[TEXTO CITADO]:
* * *
Quais os principais pontos do novo relatório do PL do Licenciamento e suas consequências?
Licença especial
A proposta estabelece um rito simplificado para “atividades ou empreendimento estratégicos” definidos pelo Conselho de Governo, ainda que a iniciativa “seja utilizadora de recursos ambientais, efetiva ou potencialmente causadora de significativa degradação do meio ambiente”. O texto diz que o rol dessas atividades será definido por decreto posterior. Com a medida, qualquer autoridade licenciadora poderia conceder a LAE mediante condicionantes determinadas por ela própria.
Autolicenciamento
A Licença por Adesão e Compromisso (LAC), pela qual qualquer pessoa consegue automaticamente a licença ambiental preenchendo um formulário na internet, torna-se a regra, e o licenciamento convencional, com análise prévia do órgão ambiental, a exceção. O problema é que a autorização não vai valer apenas para empreendimentos de pequeno porte e potencial poluidor, mas também para os de médio porte, potencial poluidor e risco ambiental.
* * *
[O QUE FAZER]: Reproduza, sem alterações, o trecho do texto sobre o licenciamento ambiental que se abre com as palavras "Quais os principais" e se fecha com "por ela própria.".

[LINHAS]:
* * *
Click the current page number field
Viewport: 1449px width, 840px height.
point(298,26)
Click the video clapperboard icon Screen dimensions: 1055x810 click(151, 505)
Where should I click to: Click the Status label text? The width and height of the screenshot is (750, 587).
* * *
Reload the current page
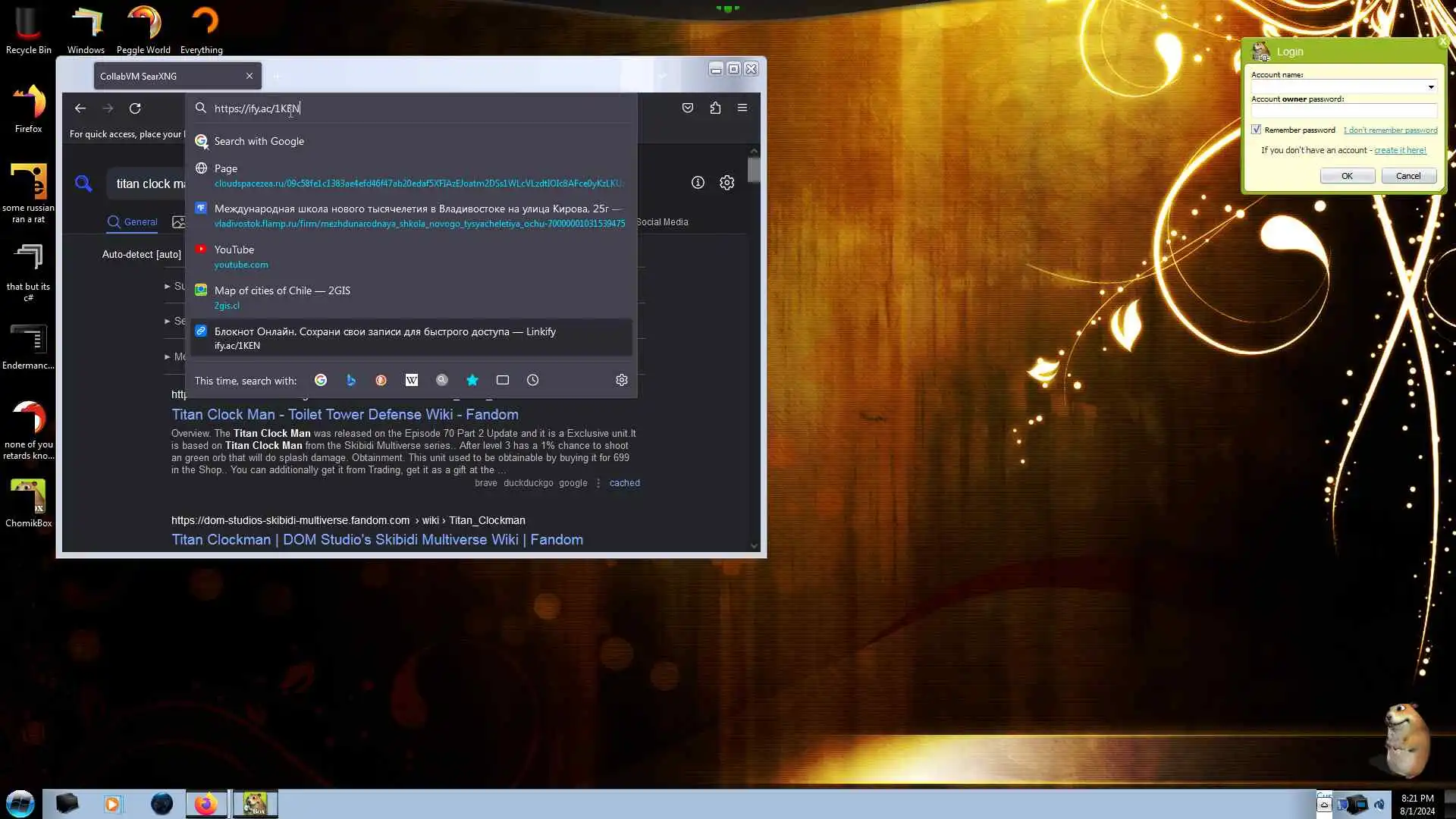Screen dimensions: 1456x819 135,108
* * *
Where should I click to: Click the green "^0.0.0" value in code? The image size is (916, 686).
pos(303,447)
* * *
[RESULTADO DO EXERCÍCIO]:
Quais os principais pontos do novo relatório do PL do Licenciamento e suas consequências?
Licença especial
A proposta estabelece um rito simplificado para “atividades ou empreendimento estratégicos” definidos pelo Conselho de Governo, ainda que a iniciativa “seja utilizadora de recursos ambientais, efetiva ou potencialmente causadora de significativa degradação do meio ambiente”. O texto diz que o rol dessas atividades será definido por decreto posterior. Com a medida, qualquer autoridade licenciadora poderia conceder a LAE mediante condicionantes determinadas por ela própria.